[Extracted data entries]
^^^^^^^^^^^^^^^^
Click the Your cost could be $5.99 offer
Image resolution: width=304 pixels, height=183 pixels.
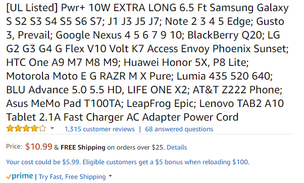[x=128, y=162]
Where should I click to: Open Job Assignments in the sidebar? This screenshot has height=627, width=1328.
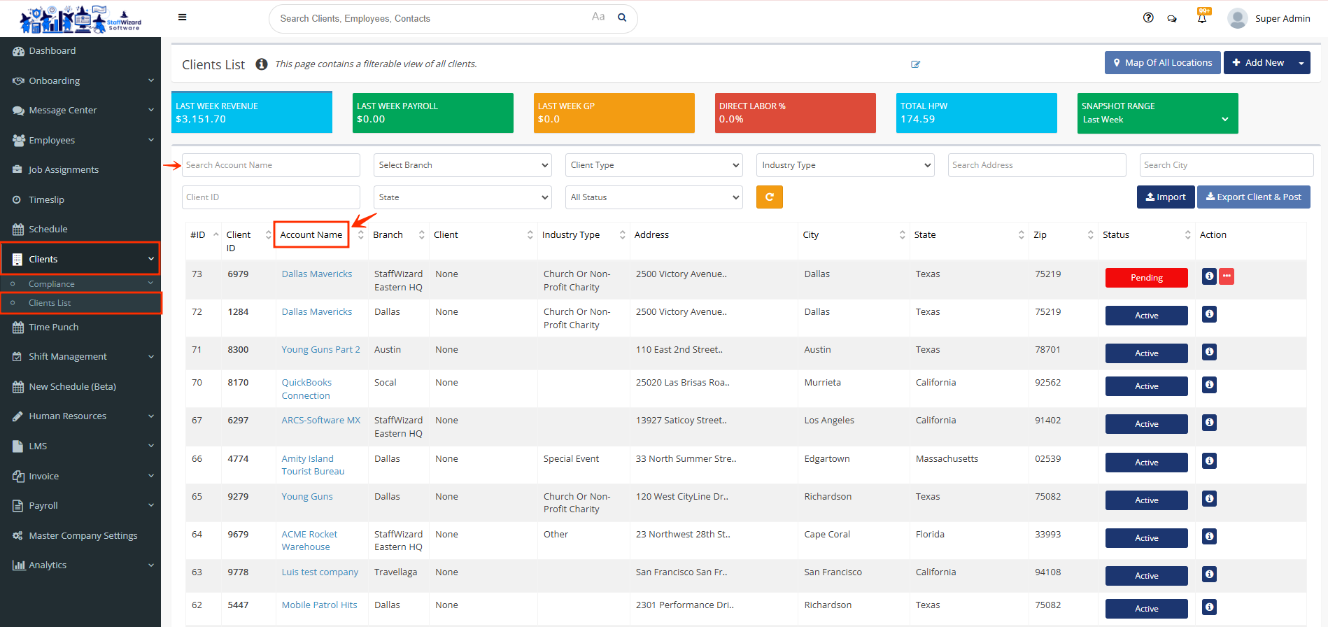click(x=64, y=170)
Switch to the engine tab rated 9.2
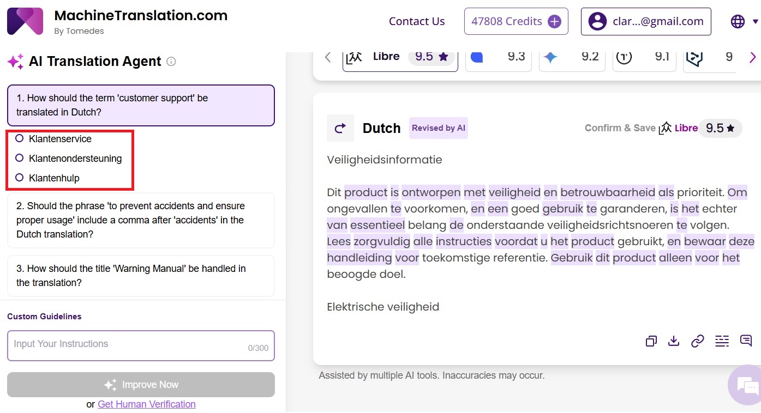 pyautogui.click(x=572, y=57)
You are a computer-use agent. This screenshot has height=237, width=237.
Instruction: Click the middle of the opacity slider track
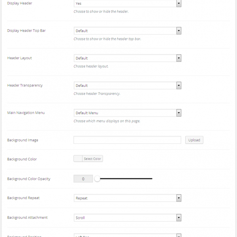click(125, 179)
^^^^^^^^^^^^^^^^
** What the task asks **
Drop the pictures, then write out only the lines running from the one containing "Where should I" through the last line above, both included, exactly.

** Reply **
Where should I click to: Open Job Assignments in the sidebar? This screenshot has height=627, width=1328.
click(x=64, y=170)
Switch to the engine tab rated 9.2
 pyautogui.click(x=572, y=57)
You are a computer-use agent. This screenshot has height=237, width=237.
Instruction: Click the middle of the opacity slider track
click(125, 179)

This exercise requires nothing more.